I’m thrilled to have a legitimate reason to blog about the lowly planeria. This little flat worm is renowned amongst high school and freshman biology students for it’s ability to regrow copies of itself when cut in half. In theory, slicing right between the planeria’s eyes can even produce a two-headed worm, though that’s one of the many experiments that never actually worked for me.
It turns out that what allows planeria to regenerate could also teach scientists about our own regenerative stem cells. Two papers in last week’s Science investigated the planeria’s regenerative stem cells, called neoblasts. They found that at least some of the neoblasts have the ability to form all tissues in the worm’s body, much like embryonic stem cells or reprogrammed iPS cells.

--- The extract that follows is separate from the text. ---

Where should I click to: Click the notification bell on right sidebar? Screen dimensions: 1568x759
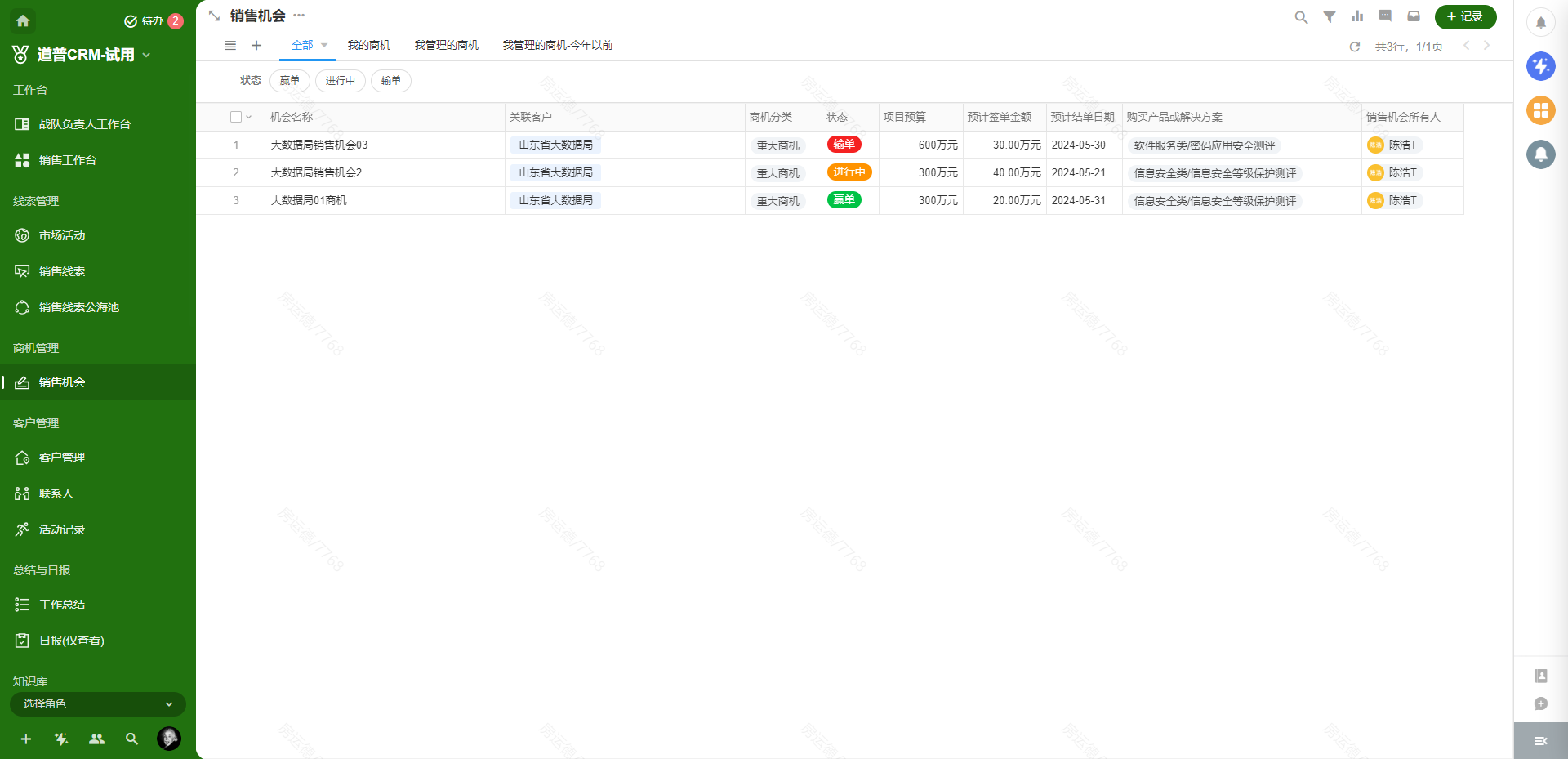point(1541,22)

A press release from the Whitehead Institute quotes one of the co-first authors Dan Wagner:
“This is an animal that, through evolution, has already solved the regeneration problem,” says Wagner. “We’re studying planarians to see how their regeneration process works. And, one day, we’ll examine what are the key differences between what’s possible in this animal and what’s possible in a mouse or a person.”
The team also identified some of the signals that tell the neoblast whether it should form a head or a tail. This polarity issue is a big deal. A stem cell that can become anything needs clues to tell it what to and not to become. That’s as true in a human as it is in a worm.